Passage provided:
Making sure the agency has the right backups, the right capabilities and the right distribution across geography in some cases, is vitally important to protecting its data, said Steven Hernandez, Education CISO.

“For us, resilience is an absolute pillar of who we are as an organization and when we think about ransomware it’s really a critical dimension that we’re facing but we’re also looking at things like can we handle 100 million hits all at once AND if a system goes down can we bring it up quickly,” Hernandez said.

Education follows guidance from the National Institute of Standards and Technology, and like most federal agencies, the department has an incident response plan in place if its infrastructure is attacked.

Hernandez said not only do you hope your agency can recover from the attack but also that all of your information has been stored somewhere else, especially if there’s an integrity or availability concern.

“Making sure as we’re coming back up, we’re bringing back information and most importantly we understand what we didn’t get back and that there are gaps in the data and making sure that we have paper records that we may have to pull out in order to put that data back in,” Hernandez said.

Material provided:
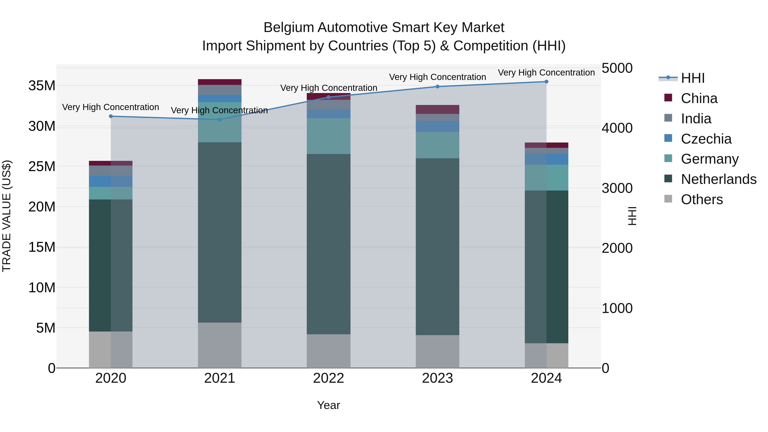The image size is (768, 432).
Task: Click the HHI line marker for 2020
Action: click(x=111, y=116)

Tasks:
A - In the passage on data resilience, retype the text starting with "Education follows guidance" and going on through "infrastructure is attacked.".
B - According to the passage on data resilience, why might the agency have to pull out paper records when its systems come back up? Answer in one to three sentences.
The lines play no part in the tasks here.

Answers to each task:
A -
Education follows guidance from the National Institute of Standards and Technology, and like most federal agencies, the department has an incident response plan in place if its infrastructure is attacked.

B - As systems come back up, the agency needs to understand what information it didn't get back and where the data has gaps. The paper records may have to be pulled out in order to put that missing data back in.